(Records provided)

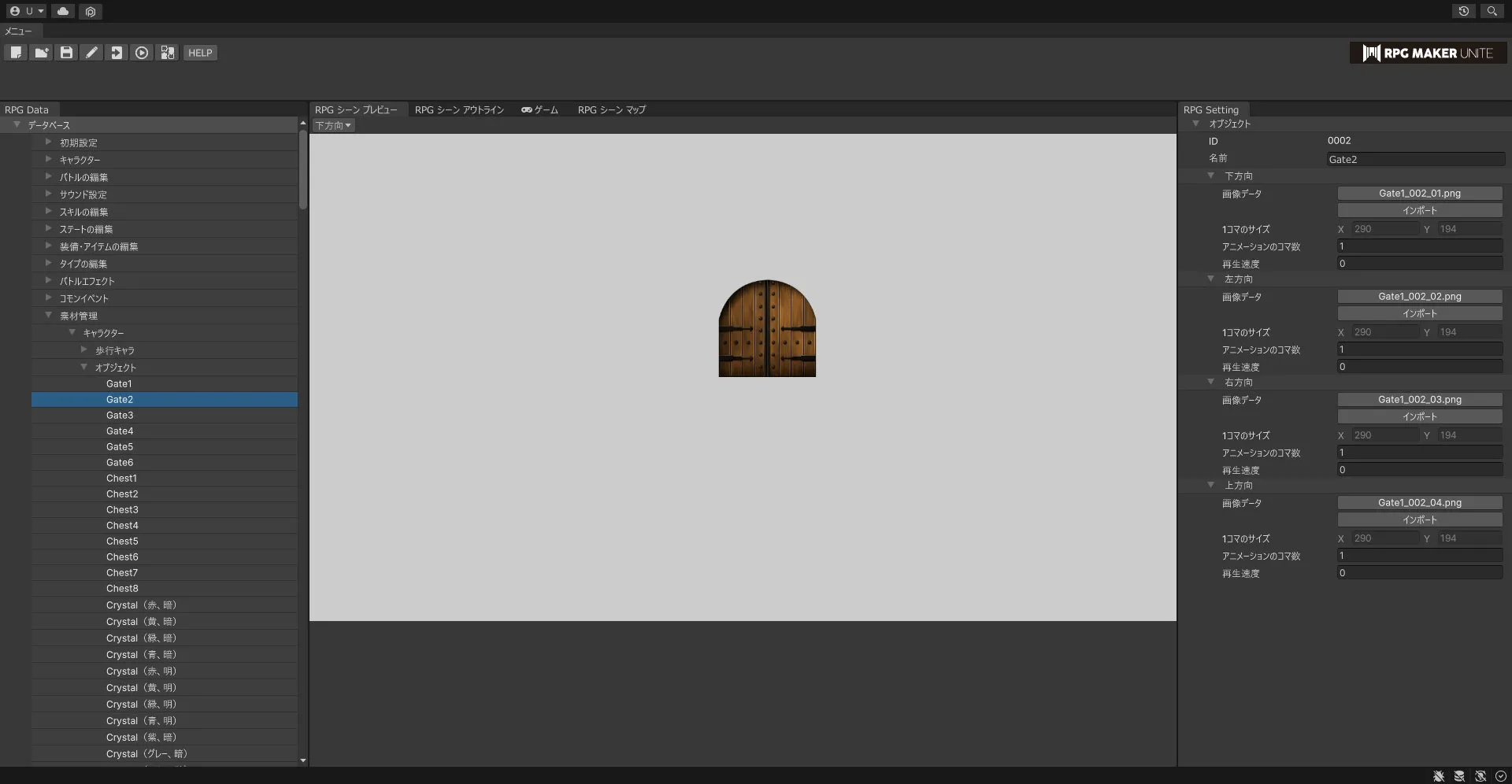Click the HELP button
Screen dimensions: 1512x784
coord(200,53)

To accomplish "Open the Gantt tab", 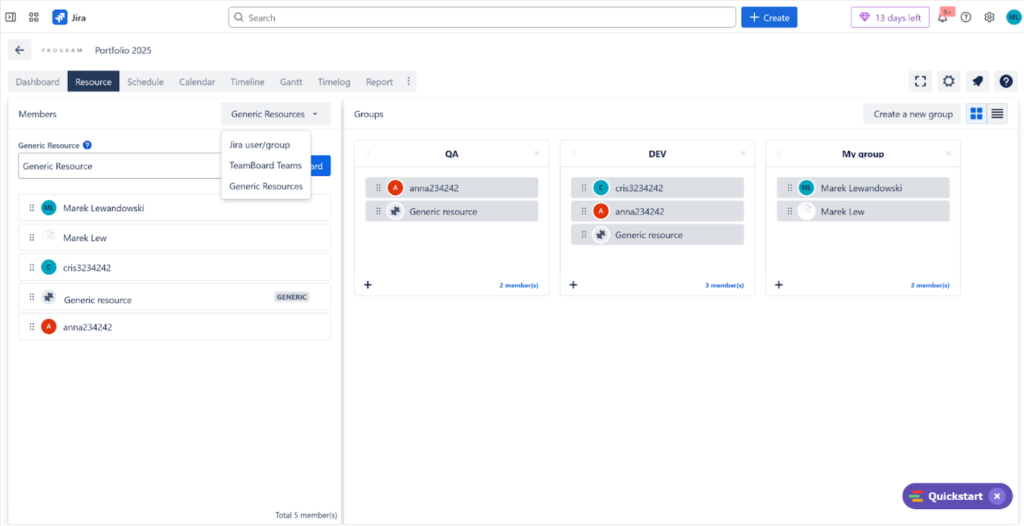I will [x=291, y=82].
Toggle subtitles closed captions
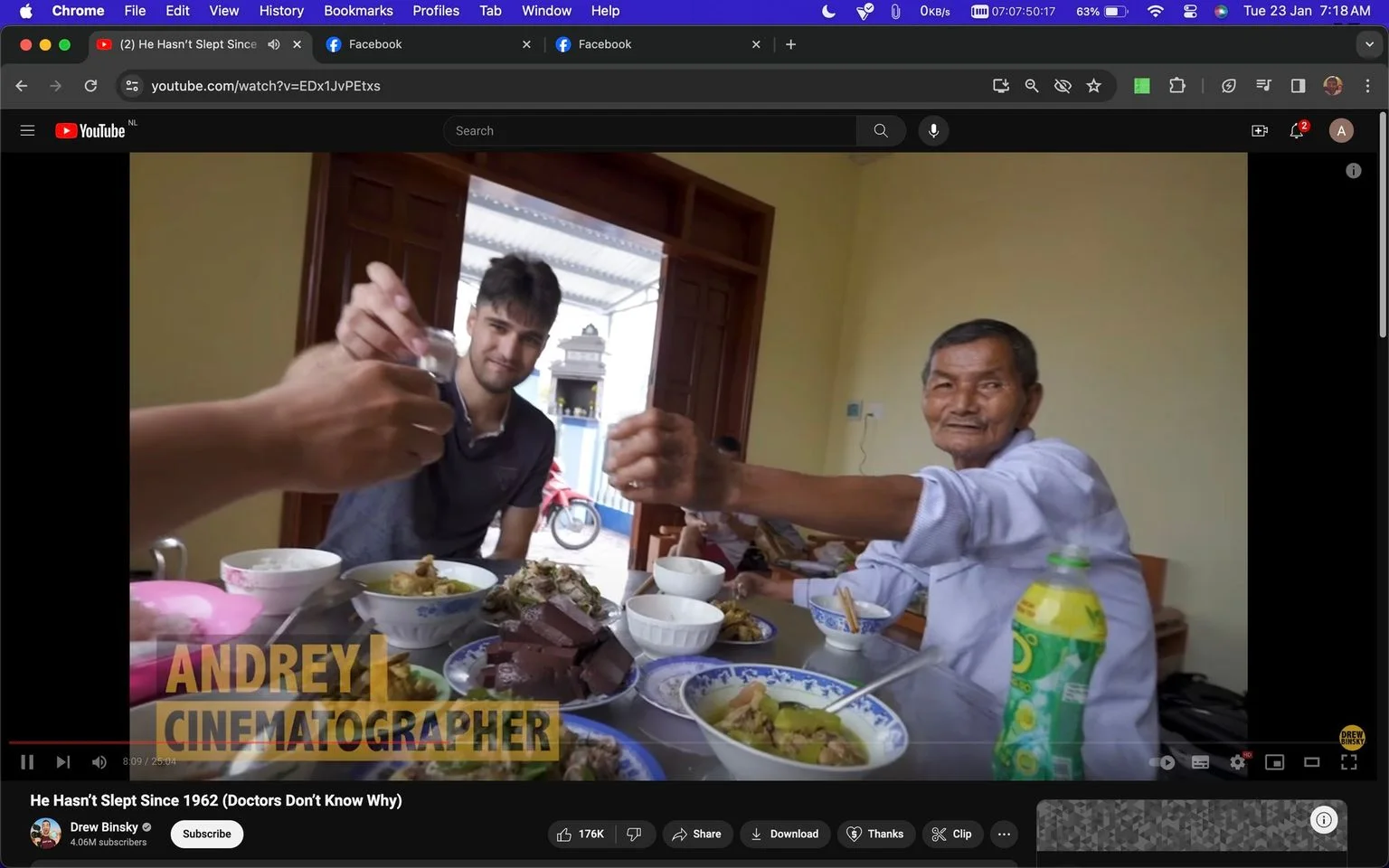The image size is (1389, 868). point(1200,762)
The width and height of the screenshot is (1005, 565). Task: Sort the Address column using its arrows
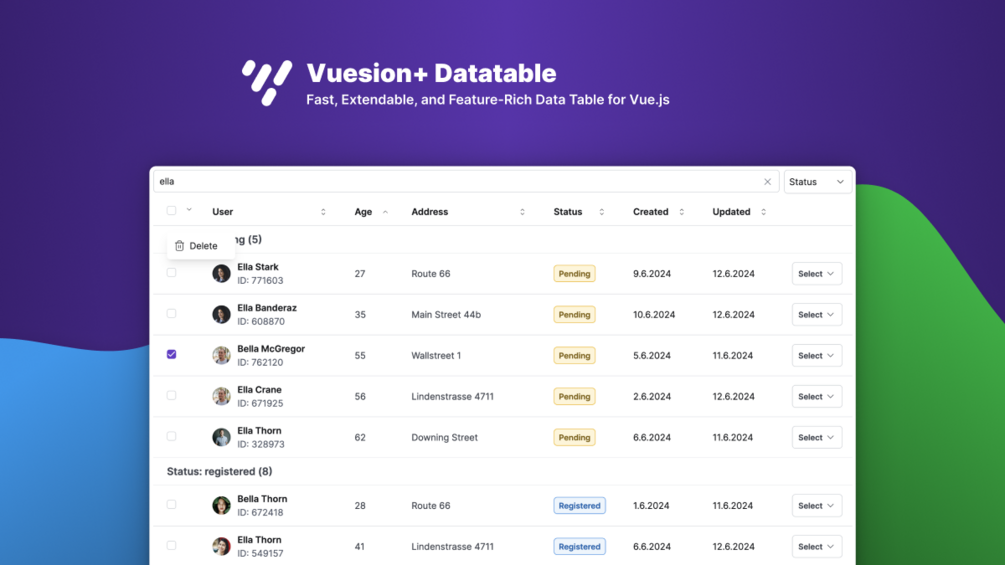point(522,212)
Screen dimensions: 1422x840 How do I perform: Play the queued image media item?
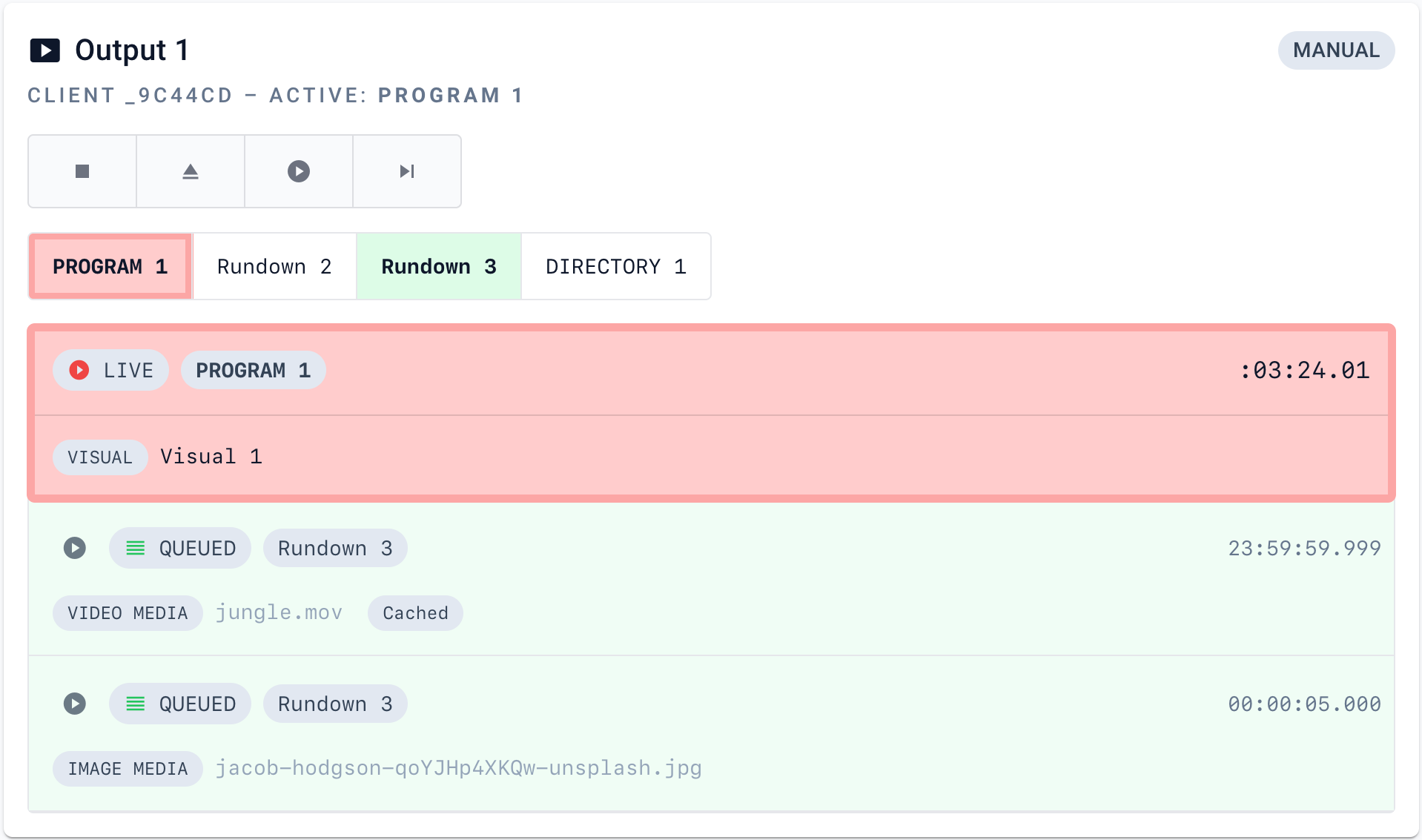tap(75, 704)
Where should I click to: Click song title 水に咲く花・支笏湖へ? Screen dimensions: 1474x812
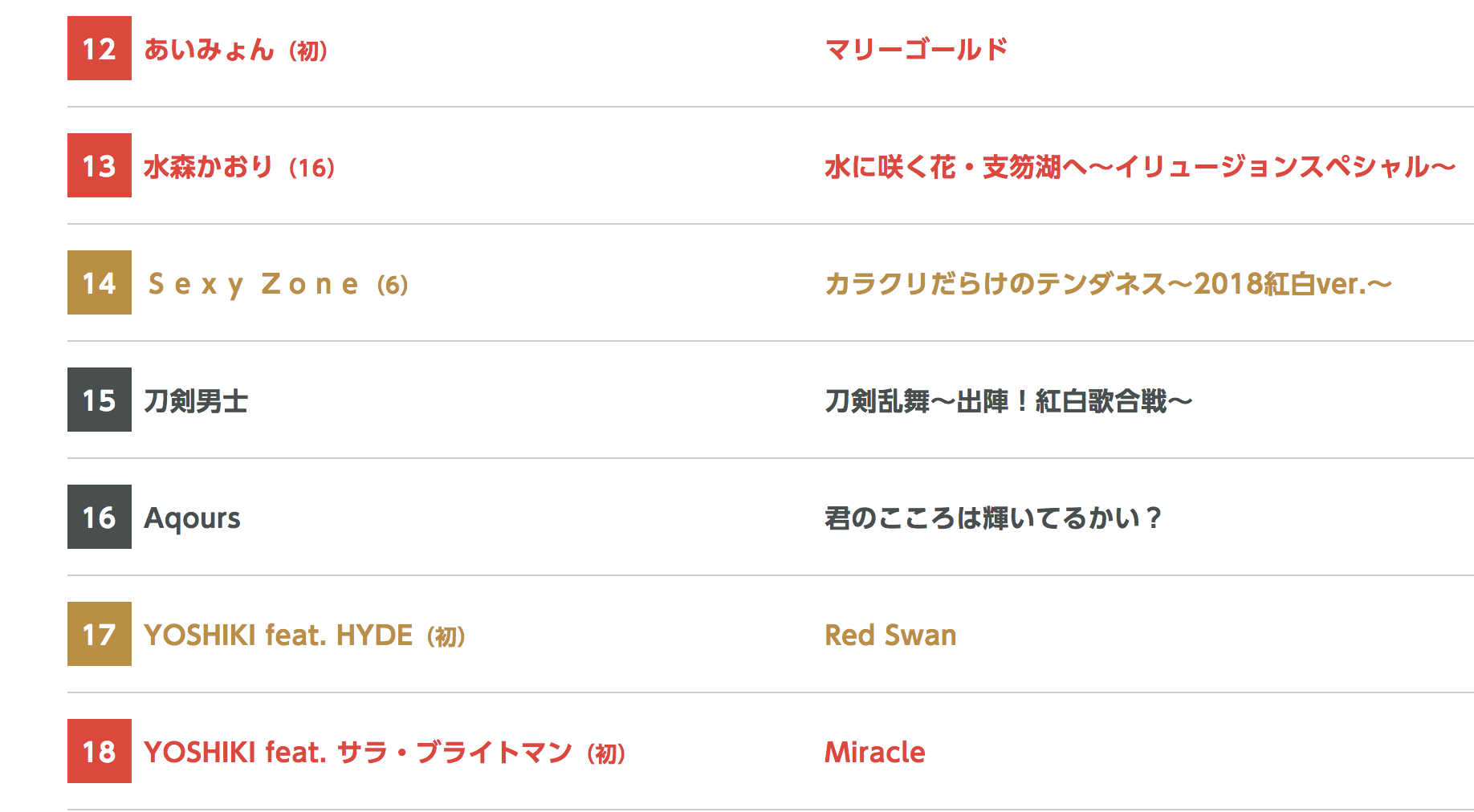[1140, 167]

(End Records provided)

- _Aim of the exercise_: The line containing "Where should I" and all lines after it, through the last line of the records, should be returned exactly. Omit the pictures.

- _Result of the exercise_:
Where should I click to: Click song title 水に咲く花・支笏湖へ? Screen dimensions: 1474x812
[1140, 167]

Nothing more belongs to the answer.